----- MATERIAL TO PROCESS
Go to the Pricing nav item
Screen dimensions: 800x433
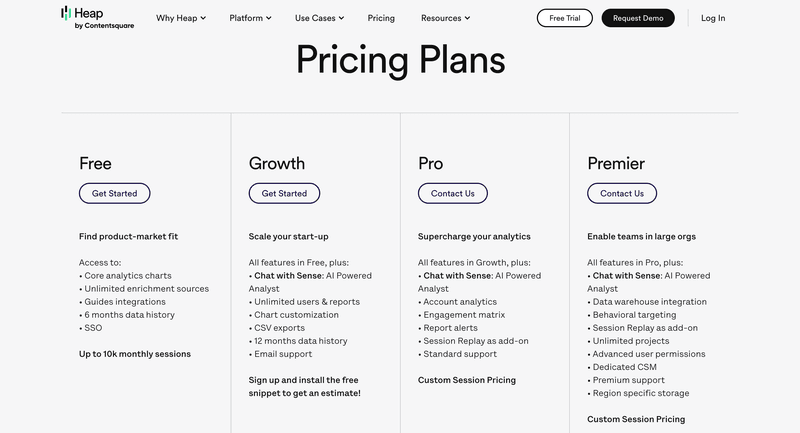pos(381,18)
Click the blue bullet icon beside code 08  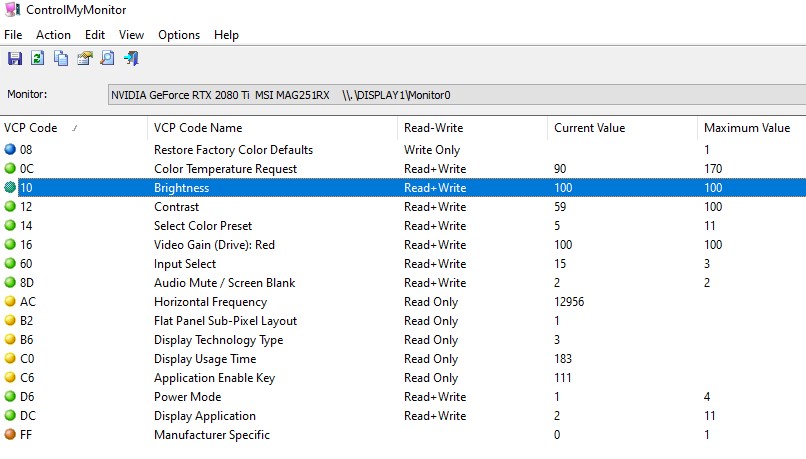coord(10,150)
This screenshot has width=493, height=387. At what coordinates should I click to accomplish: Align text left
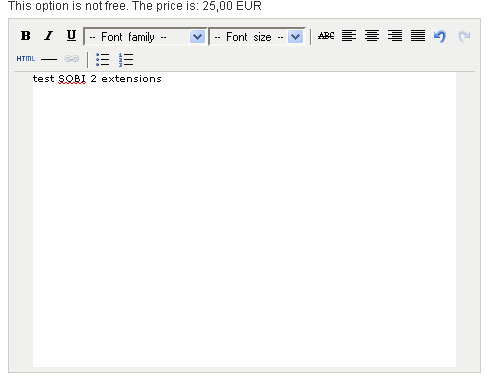pos(349,36)
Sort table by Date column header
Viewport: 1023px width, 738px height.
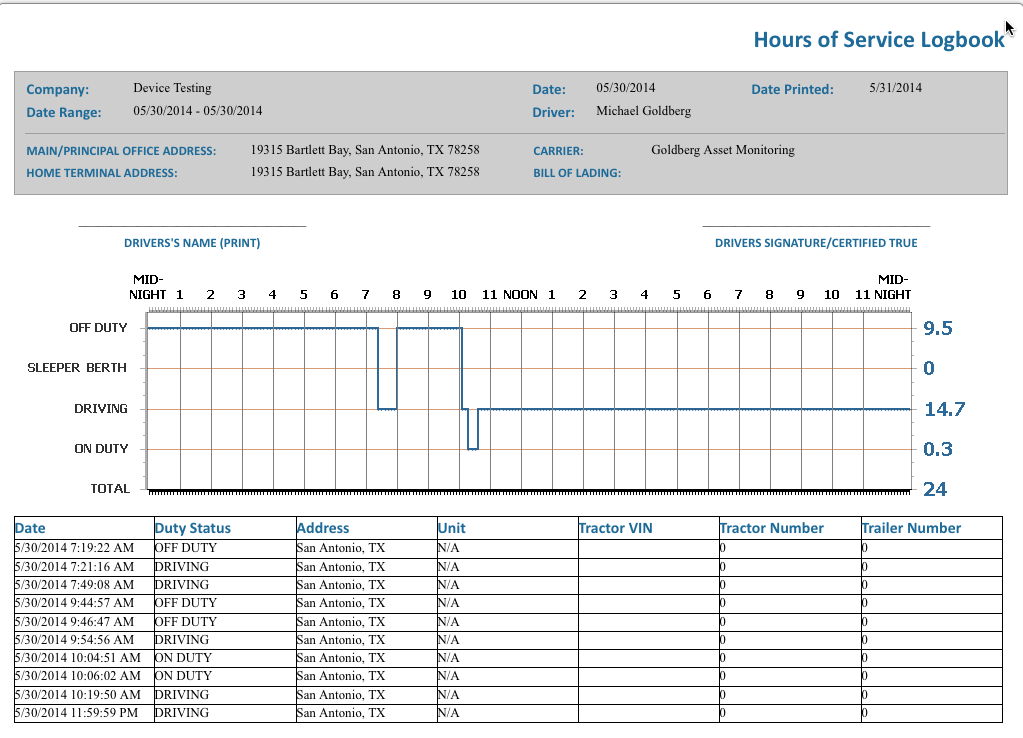pos(30,528)
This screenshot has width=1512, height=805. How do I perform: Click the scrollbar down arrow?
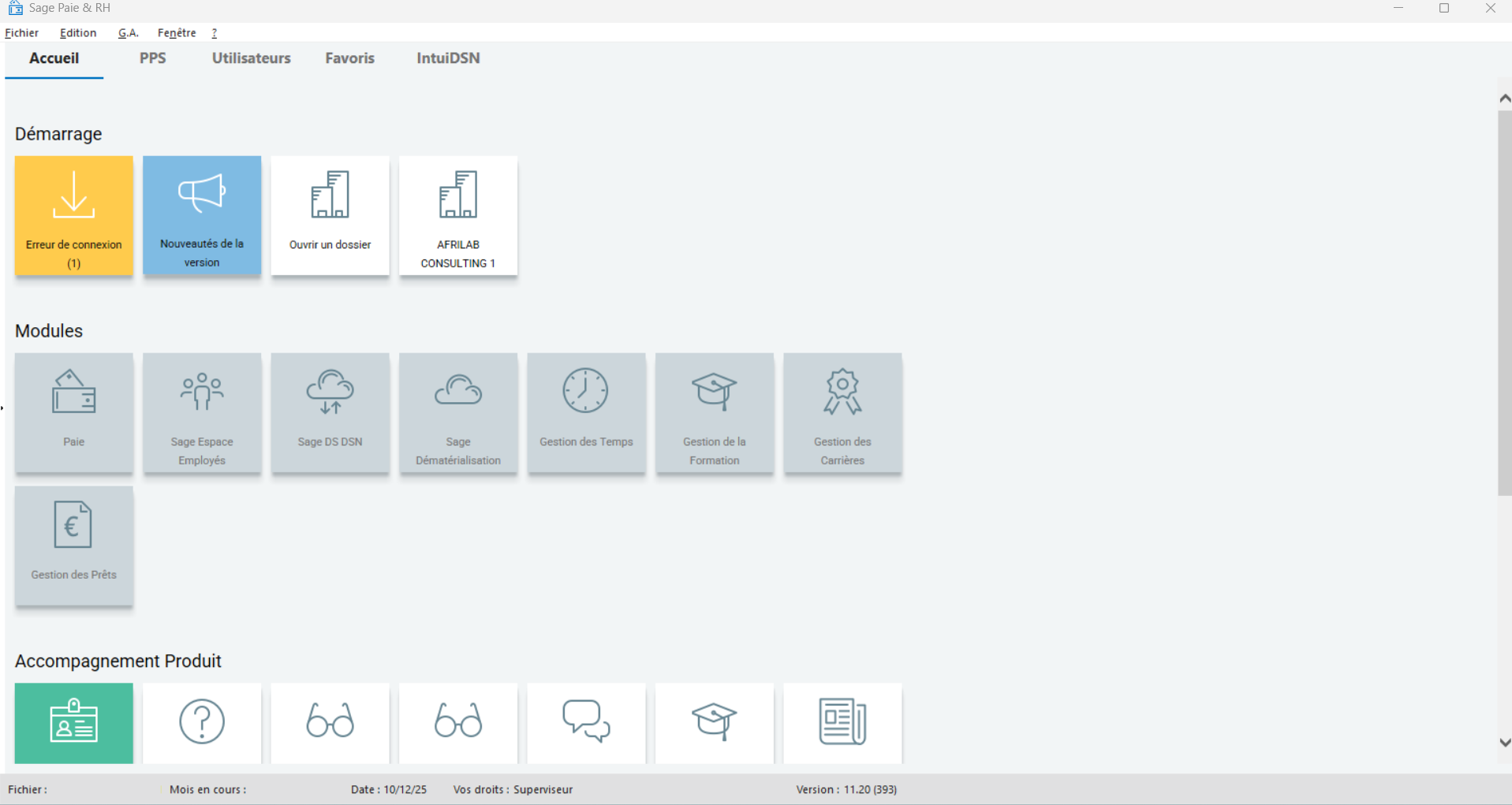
----------
> WHAT THE TASK ASKS: In the records above, find the line containing "This screenshot has width=493, height=387.". Reproduce it and every line after it through the last line, omitting pictures.

> WRITTEN SOLUTION:
This screenshot has width=493, height=387. At what coordinates should I click to accomplish: Align text left
pos(349,36)
Sort table by Date column header
Viewport: 1023px width, 738px height.
pos(30,528)
This screenshot has width=1512, height=805. How do I perform: Click the scrollbar down arrow?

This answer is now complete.